## TEXTO CITADO

________________

Reportagem especial do DOL mostra a importância das políticas de valorização, equidade de gênero e inclusão, e como as mulheres estão conquistando grandes espaços no setor mineral

Imagem ilustrativa da notícia Mineração: mulheres assumem grandes máquinas e quebram tabus camera Elas no comando! Maria Elcione e Odimária conquistam seu espaço e assumem grandes máquinas na mineração. | Emerson Coe/DOL

Lugar de mulher é onde ela quiser! A frase pode até parecer clichê para alguns, mas ela muda de percepção com a trajetória de Odimária Rosário Araújo e Maria Alcione de Castro, mulheres que operam escavadeiras de médio e grande porte na mineração da Hydro Paragominas, no sul do Pará, máquinas pesadas que chegam a pesar 350 toneladas.

Como se não bastasse toda essa potência, elas também são pioneiras, abrindo portas para muitas outras mulheres. Odimária, hoje com 46 anos, foi a primeira mulher a operar uma escavadeira de grande porte na mina e também a funcionária mais antiga da Hydro Paragominas.

Ela, inclusive, chegou à mina junto com os primeiros equipamentos. Agora imagina só um ambiente completamente masculino, rodeado de estereótipos, máquinas que pesavam toneladas... Nada disso intimidou Odimária, que com apenas 30 anos, em 2006, mudou a história dela e abriu portas para muitas outras mulheres que vieram em seguida.

Odimária: máquina de 250 toneladas não provocou medo

Odimária é a pioneira. Não se intimidou e se tornou a primeira mulher a operar uma esvacadeira de grande porte na mina Hydro Paragominas.
📷 Odimária é a pioneira. Não se intimidou e se tornou a primeira mulher a operar uma esvacadeira de grande porte na mina Hydro Paragominas. |Emerson Coe/DOL

De cara, o primeiro desafio foi manusear a primeira máquina na mineração, uma Liber 994, de grande porte, que pesava 250 toneladas.

"Quando eu cheguei aqui eram vários homens. As mulheres que tinham eram do treinamento. Vim para ajudar nesse processo do início da planta e graças a Deus fui muito bem recebida. Não sofri preconceito. Sempre fui elogiada pelos companheiros, pela empresa, então eu me sinto muito honrada por isso. Trabalho numa profissão que gosto, que sempre gostei que é operar equipamentos", destaca Odimária.

________________

## PEDIDO 1
De acordo com a reportagem sobre mulheres na mineração, quantos anos Odimária tem hoje?
## PEDIDO 2
Escreva a continuação da reportagem sobre mulheres na mineração a partir da última fala de Odimária.

________________

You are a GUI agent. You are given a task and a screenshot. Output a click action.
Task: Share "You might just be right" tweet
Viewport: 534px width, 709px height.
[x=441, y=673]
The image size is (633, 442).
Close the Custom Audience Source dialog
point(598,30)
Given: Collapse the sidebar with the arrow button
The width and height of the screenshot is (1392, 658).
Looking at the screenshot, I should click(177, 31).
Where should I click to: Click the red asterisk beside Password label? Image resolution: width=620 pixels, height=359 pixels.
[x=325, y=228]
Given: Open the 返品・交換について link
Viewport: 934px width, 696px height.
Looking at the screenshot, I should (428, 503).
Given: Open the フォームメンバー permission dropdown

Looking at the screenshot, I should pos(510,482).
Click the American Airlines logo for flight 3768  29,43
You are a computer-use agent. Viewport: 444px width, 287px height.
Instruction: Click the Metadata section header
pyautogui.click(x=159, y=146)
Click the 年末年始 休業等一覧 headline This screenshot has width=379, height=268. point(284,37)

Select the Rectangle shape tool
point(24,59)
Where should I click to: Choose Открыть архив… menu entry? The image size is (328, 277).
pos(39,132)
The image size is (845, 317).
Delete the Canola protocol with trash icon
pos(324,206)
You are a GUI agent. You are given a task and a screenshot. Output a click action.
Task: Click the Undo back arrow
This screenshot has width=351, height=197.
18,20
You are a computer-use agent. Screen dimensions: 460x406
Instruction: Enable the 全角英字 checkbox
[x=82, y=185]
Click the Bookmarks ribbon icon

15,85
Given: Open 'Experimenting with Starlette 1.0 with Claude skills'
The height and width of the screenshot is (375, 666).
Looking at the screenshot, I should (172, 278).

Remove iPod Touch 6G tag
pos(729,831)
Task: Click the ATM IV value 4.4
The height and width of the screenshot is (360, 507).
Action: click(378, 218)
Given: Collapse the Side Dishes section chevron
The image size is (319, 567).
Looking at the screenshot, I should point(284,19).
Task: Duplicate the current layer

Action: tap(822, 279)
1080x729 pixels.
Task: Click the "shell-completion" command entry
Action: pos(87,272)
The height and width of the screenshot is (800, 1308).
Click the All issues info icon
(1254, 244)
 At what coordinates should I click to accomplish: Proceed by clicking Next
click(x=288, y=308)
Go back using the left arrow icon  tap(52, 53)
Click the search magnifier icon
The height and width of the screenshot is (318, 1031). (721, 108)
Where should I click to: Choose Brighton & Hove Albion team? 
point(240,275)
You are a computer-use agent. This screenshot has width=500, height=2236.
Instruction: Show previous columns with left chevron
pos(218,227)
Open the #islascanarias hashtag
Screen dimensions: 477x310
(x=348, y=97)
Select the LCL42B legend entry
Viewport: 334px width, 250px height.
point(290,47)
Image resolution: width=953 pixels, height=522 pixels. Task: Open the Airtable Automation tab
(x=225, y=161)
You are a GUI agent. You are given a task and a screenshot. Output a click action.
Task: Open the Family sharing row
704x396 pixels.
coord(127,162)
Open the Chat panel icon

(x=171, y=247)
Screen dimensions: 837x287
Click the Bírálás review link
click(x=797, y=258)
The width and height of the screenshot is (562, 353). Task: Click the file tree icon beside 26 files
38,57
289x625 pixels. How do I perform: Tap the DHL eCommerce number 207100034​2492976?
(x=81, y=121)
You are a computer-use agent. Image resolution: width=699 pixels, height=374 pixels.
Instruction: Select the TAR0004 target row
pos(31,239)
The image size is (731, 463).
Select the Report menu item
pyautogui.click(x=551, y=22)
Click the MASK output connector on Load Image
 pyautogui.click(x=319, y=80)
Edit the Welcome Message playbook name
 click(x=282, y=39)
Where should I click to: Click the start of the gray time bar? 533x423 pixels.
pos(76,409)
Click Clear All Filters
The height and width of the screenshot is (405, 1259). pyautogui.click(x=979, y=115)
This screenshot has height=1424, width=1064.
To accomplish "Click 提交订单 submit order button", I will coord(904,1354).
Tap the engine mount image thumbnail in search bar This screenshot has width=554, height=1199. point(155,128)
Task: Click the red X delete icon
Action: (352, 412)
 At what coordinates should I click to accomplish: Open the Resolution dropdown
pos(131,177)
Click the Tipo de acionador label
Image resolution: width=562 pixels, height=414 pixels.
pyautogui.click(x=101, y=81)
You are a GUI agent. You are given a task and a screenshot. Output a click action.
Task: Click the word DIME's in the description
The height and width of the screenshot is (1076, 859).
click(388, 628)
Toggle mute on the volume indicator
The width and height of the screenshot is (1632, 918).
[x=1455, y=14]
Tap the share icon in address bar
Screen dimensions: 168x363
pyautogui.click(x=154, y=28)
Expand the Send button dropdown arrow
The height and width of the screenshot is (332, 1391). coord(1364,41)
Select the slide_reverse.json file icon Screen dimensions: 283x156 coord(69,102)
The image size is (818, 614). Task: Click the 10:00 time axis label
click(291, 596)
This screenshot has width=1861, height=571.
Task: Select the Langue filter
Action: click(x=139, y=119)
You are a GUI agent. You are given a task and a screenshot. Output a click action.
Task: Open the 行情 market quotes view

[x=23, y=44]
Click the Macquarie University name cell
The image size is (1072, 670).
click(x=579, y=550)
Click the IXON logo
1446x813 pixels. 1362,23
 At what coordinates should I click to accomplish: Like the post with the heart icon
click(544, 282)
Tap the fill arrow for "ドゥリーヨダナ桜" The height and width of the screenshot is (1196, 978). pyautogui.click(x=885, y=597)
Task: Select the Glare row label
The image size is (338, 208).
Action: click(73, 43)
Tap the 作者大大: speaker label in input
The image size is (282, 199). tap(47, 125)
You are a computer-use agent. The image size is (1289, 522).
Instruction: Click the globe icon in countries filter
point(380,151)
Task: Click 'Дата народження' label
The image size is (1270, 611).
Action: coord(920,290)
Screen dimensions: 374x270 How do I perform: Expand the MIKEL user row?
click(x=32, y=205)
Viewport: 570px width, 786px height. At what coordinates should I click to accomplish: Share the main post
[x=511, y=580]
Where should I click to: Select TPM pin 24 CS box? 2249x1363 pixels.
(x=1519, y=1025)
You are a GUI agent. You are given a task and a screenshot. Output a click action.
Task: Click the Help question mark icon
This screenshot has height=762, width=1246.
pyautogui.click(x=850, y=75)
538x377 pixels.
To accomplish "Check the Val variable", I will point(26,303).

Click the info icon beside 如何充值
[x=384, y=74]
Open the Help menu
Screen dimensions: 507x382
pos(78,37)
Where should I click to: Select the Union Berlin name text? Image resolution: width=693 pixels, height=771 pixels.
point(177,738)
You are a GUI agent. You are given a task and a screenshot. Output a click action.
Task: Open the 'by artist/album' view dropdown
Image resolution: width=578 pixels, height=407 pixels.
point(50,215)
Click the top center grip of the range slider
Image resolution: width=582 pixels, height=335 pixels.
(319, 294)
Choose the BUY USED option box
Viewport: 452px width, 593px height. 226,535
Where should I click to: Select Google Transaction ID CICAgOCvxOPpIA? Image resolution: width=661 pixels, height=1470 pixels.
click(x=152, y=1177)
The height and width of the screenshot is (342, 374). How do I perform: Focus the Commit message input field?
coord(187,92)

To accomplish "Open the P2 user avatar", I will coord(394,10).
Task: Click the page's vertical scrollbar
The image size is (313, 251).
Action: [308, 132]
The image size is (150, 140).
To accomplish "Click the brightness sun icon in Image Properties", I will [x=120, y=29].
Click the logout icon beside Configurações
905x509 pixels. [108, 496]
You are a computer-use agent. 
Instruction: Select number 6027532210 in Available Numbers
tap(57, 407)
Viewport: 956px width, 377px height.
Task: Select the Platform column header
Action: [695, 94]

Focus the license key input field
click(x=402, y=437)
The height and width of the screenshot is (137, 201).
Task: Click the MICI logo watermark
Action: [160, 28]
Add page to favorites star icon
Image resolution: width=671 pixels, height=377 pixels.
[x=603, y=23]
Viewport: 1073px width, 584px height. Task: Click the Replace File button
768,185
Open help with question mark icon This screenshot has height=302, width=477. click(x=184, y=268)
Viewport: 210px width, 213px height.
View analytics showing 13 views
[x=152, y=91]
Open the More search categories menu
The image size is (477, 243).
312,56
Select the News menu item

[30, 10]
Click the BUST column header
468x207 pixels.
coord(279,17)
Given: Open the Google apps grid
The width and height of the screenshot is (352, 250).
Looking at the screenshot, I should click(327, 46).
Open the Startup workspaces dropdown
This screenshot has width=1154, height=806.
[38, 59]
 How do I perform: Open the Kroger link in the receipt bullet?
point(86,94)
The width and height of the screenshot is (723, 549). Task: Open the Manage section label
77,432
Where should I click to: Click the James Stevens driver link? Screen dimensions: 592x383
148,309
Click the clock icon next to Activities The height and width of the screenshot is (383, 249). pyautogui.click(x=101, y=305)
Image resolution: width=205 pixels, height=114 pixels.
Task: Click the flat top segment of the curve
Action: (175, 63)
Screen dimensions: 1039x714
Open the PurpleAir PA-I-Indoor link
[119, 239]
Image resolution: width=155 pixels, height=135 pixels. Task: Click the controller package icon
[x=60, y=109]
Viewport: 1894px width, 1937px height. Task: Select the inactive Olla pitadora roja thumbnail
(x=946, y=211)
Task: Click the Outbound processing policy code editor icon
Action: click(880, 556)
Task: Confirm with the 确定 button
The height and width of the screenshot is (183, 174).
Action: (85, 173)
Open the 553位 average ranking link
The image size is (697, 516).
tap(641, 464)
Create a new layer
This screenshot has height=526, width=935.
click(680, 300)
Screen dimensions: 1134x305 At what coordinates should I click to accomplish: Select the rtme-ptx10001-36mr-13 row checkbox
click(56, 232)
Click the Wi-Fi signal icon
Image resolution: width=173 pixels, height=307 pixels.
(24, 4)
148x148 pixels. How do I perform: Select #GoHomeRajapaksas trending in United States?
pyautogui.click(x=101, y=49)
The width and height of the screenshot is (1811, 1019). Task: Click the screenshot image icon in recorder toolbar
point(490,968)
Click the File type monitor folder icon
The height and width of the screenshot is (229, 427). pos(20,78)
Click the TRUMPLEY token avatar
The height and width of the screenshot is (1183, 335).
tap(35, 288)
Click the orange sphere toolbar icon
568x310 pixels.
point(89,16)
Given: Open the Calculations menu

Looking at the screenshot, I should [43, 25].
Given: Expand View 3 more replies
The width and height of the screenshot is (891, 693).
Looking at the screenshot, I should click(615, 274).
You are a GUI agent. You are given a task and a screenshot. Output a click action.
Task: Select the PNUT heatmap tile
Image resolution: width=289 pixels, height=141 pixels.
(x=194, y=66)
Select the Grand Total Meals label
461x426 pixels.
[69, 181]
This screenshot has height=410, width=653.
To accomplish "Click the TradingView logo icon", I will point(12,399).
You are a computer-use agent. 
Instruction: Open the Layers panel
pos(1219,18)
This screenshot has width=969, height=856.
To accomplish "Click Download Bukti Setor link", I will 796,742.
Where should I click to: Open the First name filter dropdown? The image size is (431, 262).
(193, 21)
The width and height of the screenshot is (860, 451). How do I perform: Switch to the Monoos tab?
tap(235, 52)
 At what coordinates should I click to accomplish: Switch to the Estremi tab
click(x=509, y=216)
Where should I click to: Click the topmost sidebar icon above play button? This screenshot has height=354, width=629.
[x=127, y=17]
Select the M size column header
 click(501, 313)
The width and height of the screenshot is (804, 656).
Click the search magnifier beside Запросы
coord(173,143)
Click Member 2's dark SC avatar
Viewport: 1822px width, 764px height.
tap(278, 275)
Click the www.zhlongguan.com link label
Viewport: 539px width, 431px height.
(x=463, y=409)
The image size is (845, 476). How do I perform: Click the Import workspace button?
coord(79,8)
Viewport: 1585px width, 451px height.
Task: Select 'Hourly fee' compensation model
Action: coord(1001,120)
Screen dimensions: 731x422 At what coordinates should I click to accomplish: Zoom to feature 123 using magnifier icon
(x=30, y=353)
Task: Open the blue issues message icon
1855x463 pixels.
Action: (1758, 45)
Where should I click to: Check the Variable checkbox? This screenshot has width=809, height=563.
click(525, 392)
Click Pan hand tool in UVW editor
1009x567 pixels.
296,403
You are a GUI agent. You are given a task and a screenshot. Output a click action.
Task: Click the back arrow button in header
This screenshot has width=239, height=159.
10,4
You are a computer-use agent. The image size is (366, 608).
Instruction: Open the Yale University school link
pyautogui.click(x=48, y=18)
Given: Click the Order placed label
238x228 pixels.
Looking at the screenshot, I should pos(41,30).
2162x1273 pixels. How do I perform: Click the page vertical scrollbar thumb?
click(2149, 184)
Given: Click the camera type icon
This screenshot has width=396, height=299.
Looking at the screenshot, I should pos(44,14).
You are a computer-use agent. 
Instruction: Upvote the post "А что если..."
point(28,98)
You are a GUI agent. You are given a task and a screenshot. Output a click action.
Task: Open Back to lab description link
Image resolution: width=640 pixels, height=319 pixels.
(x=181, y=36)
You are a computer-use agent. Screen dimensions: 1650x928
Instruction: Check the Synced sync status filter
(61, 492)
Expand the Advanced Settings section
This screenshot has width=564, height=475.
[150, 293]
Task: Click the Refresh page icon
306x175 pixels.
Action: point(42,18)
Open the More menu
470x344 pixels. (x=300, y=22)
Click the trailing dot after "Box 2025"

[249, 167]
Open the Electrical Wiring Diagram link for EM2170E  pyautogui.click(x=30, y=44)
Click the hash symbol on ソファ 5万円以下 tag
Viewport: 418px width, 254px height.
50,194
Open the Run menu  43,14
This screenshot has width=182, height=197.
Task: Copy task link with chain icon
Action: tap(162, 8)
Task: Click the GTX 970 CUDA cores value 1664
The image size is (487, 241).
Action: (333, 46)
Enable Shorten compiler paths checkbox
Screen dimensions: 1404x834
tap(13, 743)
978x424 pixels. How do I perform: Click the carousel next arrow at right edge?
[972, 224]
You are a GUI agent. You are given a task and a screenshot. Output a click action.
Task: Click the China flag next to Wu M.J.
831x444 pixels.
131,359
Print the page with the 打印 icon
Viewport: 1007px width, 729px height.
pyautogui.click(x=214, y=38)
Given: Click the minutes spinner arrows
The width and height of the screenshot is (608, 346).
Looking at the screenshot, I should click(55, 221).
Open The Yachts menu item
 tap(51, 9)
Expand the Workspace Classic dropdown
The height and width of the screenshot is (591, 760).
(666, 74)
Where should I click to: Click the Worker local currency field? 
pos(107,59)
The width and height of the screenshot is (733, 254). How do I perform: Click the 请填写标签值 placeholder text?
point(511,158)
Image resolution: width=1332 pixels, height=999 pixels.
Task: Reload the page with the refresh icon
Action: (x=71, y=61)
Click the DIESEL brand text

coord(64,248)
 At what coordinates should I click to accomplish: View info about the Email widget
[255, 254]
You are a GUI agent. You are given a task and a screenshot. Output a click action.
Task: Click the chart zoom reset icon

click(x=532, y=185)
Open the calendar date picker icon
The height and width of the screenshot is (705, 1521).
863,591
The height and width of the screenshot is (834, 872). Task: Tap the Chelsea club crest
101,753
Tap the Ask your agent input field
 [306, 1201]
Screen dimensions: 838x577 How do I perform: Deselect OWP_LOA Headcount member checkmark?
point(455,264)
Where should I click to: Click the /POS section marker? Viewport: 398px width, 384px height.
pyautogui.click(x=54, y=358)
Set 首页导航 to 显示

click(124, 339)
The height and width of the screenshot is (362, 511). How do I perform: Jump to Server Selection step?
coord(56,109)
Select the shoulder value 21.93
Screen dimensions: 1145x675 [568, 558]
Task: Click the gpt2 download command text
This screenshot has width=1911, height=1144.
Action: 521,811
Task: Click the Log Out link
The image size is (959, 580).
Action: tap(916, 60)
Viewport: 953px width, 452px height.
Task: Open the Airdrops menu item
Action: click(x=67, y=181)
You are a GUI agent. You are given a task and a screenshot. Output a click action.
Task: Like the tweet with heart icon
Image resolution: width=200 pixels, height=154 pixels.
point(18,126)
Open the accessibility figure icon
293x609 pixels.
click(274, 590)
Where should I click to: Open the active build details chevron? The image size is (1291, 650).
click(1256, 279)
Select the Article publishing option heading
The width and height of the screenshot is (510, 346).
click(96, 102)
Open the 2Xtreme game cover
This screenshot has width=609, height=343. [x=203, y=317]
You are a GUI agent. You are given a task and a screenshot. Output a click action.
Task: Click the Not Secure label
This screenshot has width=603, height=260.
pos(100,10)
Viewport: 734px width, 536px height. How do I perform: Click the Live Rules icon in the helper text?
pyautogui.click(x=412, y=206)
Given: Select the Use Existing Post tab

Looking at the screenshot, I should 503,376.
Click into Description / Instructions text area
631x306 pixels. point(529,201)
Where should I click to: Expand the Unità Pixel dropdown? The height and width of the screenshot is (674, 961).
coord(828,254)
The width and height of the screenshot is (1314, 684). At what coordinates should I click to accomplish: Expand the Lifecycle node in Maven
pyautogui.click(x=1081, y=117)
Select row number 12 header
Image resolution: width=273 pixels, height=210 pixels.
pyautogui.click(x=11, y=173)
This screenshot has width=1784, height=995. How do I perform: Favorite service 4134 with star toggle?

________________

## RESPOSTA 1
46 anos.

## RESPOSTA 2
Representatividade

Para Karen Santos, socióloga e mestra em ciência política, doutorando em desenvolvimento sustentável do trópico úmido, a presença de mulheres no comando de grandes máquinas representa uma localização do poder, aquilo de mais primitivo e que faz parte do imaginário da virilidade masculina, como a ideia de que ser dominado por uma mulher no campo profissional determina uma fraqueza.

“Há um incomodo muito visível e que faz parte sobre a leveza linguística de qualquer forma de discriminação, exemplo, ‘mulher ao volante perigo constante’, imagina quando se trata do manuseio de grandes máquinas? Isso é importante porque a inferioridade da hierarquia de gênero acaba desqualificando o ser mulher. Errar faz parte do ser humano, mas um homem errando na operacionalização de grandes máquinas na mineração não será recebida da mesma forma que o erro de uma mulher”, alerta a também pesquisadora e professora universitária.

Karen Santos, socióloga e mestra em ciência política, destaca a representatividade das mulheres no comando de grandes máquinas.
📷 Karen Santos, socióloga e mestra em ciência política, destaca a representatividade das mulheres no comando de grandes máquinas. |Divulgação

Apesar de parecerem temas atuais e já discutidos, para Karen Santos, a mineração, especificamente, caminha rumo à adequação, mas ainda precisa desenvolver um ambiente de trabalho com inclusão, diversidade e respeito. Para ela, a mulher ocupar lugares que antes eram mais restritos traz um censo de identificação, representatividade e pertencimento.

“A questão é compreender de que forma isso vem se tornando efetivo. Grande parte da extração de minério brasileiro tem como principal destino o mercado externo, os principais parceiros do Brasil são Estados Unidos, Europa – Reino Unido com mais força – e Japão. Quando se fala em aumento da diversidade no quadro funcional e integração das mulheres na mineração, esses dados econômicos têm total influência. Além das políticas públicas de Estado é necessário o enfrentamento enérgico da desigualdade de gênero na escola, família e espaços sociais. Um problema múltiplo requer ações em diversas frentes”, reforça a mestra em ciência política.

Quebrando tabu: quem disse que é um trabalho de homem?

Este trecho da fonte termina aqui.